If you know you want a four year degree, do your homework. Find out all the various options: transferring from a junior college, going to a cheaper state school, or going to a private or design school. Add up the costs along with living expenses and see which one you can afford or are willing to go into debt for. A design school might provide a much better education and look better on your resume but it could also put you in serious debt.

If you do plan on taking on some debt figure out how much your monthly payments will have to be before agreeing to anything. Subtract that number from what you will be making with an average designer’s salary. If you are going to be living in poverty for the next 15 years, trying to pay off your debt you should find a better option.

Another thing people don’t think about it software and hardware costs. Most computers don’t last more than four years. Mine seem to only go about two at the most. So you have that cost. You also have a lot of expensive software to buy. Being a student allows you to get heavy discounts on a lot of it, but it still is a lot of money for someone not really making any.

There are some ways to get a design education for a lot cheaper. The internet is free and has all the resources you need to learn pretty much anything. Many adult education centers offer classes on photography and Photoshop for cheap. Or you can go to a junior college and take some Photoshop courses. Some online courses can have lower unit prices as well.

What to Study at a Traditional University

instantShift - What to Study at a Traditional University

There are plenty of people out there in the design industry without degrees. But the trend has been swinging toward more with them. Not all, but any companies require them.

It isn’t necessary to get a degree that directly benefits your career but it certainly helps. For a traditional school, stick to the basics: Business, Art, Communications, English, Advertising or Graphic Design. These are all thing you can use for a number of different careers and serve as a nice foundation.

I would try to avoid things like Web Design, Video, or other majors that are heavily reliant on technology, even if that is what you want to do. Most schools are behind the times on technology and much of it you can learn from better, more current sources on the internet.

For any design career you will not be done learning, ever. You have to learn how to teach yourself, and there is no better time to start then while you are still in school. Take your regular courses and learn your trade skills in your free time. If you can fit in a couple of classes, try and take Photoshop, a basic web design course, basic accounting, copywriting, the things that are relevant to your career.

A degree is just a piece of paper but there is no reason why you cannot get the most out of it. Focus on the classes that are meaningful to your career and just barely pass everything else. C’s earn degrees. Grades really don’t for designers. Your work does.

Treat School Like A Job

There is no student design, there is just good design and bad design. Take every assignment and every design project you work on seriously. Developing a solid work ethic now is so important for when you get out into the work world and have real clients and deadlines.

Use Every Resource to the Fullest

Talk to your councilor early and often. Have them find the easiest path for you to graduation. Do whatever you can to replace your general education courses with those that you want to take. You might have to create your own major and you might have to be a pain in the ass, but it is your education, get the most out of it you can.

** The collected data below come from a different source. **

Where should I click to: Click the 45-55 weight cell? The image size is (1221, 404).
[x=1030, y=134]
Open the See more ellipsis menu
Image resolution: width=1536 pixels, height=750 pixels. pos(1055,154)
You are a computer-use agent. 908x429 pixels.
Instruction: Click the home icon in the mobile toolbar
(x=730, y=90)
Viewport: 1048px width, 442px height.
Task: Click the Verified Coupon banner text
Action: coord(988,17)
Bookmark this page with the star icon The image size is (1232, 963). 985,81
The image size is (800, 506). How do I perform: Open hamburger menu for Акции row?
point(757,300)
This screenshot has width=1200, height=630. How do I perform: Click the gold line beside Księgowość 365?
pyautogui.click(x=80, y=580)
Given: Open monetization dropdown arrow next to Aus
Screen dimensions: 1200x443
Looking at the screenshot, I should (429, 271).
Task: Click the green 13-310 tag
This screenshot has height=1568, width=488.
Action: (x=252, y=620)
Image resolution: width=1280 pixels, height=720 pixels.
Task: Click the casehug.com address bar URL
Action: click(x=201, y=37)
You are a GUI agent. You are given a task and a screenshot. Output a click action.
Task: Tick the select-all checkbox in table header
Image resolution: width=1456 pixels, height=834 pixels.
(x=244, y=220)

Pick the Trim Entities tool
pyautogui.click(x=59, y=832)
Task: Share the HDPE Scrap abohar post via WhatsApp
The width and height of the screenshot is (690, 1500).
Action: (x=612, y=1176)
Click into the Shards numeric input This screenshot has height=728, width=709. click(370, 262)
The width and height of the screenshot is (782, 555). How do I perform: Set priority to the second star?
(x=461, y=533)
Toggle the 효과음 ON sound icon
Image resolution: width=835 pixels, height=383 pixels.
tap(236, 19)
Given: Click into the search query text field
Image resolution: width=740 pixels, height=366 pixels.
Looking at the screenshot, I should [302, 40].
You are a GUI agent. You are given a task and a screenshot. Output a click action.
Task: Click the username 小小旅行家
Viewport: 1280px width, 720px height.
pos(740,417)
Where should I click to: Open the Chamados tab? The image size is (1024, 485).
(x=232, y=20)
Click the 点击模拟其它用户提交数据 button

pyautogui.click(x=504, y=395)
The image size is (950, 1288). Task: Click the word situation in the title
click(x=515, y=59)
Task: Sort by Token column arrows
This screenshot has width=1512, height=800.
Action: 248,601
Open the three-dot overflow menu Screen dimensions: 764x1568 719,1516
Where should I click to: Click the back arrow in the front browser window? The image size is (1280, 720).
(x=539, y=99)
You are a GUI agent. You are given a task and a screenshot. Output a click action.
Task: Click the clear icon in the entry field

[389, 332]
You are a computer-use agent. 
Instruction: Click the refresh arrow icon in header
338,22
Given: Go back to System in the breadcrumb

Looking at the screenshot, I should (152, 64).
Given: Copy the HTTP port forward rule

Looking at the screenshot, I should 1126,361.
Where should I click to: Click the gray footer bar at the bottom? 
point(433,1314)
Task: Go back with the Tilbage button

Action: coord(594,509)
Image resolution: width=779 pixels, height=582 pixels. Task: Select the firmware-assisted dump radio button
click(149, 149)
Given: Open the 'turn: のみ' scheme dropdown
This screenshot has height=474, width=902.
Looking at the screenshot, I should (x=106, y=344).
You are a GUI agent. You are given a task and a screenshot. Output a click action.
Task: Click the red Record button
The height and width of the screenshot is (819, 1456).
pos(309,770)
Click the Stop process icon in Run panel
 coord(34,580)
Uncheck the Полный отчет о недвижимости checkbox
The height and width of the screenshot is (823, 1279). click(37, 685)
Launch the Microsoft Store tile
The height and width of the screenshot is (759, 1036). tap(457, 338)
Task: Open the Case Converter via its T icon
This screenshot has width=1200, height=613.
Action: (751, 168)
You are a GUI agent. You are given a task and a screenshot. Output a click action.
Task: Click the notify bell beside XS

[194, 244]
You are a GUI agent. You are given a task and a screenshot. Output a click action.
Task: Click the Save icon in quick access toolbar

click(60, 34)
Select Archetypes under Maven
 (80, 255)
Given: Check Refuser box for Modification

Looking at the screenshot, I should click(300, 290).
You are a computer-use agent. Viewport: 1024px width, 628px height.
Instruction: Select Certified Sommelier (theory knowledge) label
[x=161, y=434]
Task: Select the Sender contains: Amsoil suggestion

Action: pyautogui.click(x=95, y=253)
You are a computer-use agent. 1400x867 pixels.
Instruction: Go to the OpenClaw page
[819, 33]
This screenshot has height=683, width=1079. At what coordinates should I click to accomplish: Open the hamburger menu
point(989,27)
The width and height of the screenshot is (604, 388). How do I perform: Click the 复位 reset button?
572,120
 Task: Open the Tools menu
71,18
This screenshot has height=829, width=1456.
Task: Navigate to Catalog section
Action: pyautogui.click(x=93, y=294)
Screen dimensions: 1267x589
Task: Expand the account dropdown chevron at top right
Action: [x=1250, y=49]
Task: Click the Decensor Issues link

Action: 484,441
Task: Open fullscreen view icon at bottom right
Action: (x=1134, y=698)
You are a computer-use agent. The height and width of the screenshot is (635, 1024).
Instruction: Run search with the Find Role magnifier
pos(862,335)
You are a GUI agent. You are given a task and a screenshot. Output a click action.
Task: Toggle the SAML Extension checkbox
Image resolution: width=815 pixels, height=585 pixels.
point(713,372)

One way schools keep you from taking the courses you want is to make prerequisites for them. If you talk to the professor and explain how you are in a different major but plan on having a specific career, they should let you in. If not, just sit-in on the class. You can listen to the lectures and get most of what you need just by being there.

Networking with professors is good practice and may lead to a good internship or a job after school. Professors can be good for letters of recommendation as well. If you want to know something about a subject but don’t want to take the course, see if you can talk to the professor during their office hours. You can learn a lot in a one-on-one conversation, sometimes more than in a classroom setting.

Also, network with your fellow students, especially those in different majors. Find people with skills you don’t have and keep in touch. Whether it is networking through social media or within the social areas within your school, growing your network is always good. You don’t have to know everything and don’t want to. Just have a skill they don’t and trade services.

You should relish every group project you get. This is the best way to learn how to communicate design, being amongst peers, working on solving a problem. It doesn’t matter how lame the project, you should put your full effort into each and every one.

Student loans can be a gamble, but while you are in school you don’t have to pay interest. So if you need some money to start up a small business or buy equipment, the option is available to you. Just remember you can’t file bankruptcy, so if you really mess up you are stuck.

Where to Learn the Technical Skills

School is good for learning design but it isn’t very useful for learning technical skills like front-end development. So you need to learn how to teach yourself. The tools of the design industry change every year so you will be learning new things all the time anyway, might as well learn how to do it while still in school.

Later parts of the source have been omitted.